Records taken from a collection:

--- begin ---

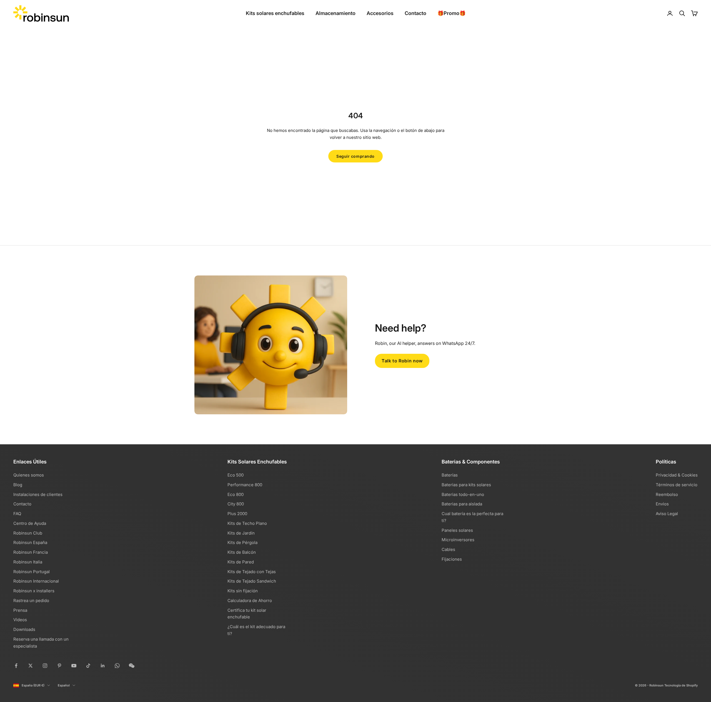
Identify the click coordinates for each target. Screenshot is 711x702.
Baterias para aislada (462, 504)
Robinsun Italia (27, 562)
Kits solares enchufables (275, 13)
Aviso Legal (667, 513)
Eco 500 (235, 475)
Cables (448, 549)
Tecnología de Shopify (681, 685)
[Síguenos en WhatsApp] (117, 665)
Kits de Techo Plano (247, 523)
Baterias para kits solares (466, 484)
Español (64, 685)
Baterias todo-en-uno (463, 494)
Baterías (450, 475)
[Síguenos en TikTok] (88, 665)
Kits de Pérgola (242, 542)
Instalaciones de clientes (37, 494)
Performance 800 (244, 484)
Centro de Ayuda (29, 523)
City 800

--- end ---

Aim:
Change "Centro de Ayuda" to "Centro de Soporte" and reproduce every line of the listing with nothing else altered. Leave the pictures out of your answer.

Complete answer:
Identify the click coordinates for each target. Screenshot is 711x702.
Baterias para aislada (462, 504)
Robinsun Italia (27, 562)
Kits solares enchufables (275, 13)
Aviso Legal (667, 513)
Eco 500 (235, 475)
Cables (448, 549)
Tecnología de Shopify (681, 685)
[Síguenos en WhatsApp] (117, 665)
Kits de Techo Plano (247, 523)
Baterias para kits solares (466, 484)
Español (64, 685)
Baterias todo-en-uno (463, 494)
Baterías (450, 475)
[Síguenos en TikTok] (88, 665)
Kits de Pérgola (242, 542)
Instalaciones de clientes (37, 494)
Performance 800 (244, 484)
Centro de Soporte (29, 523)
City 800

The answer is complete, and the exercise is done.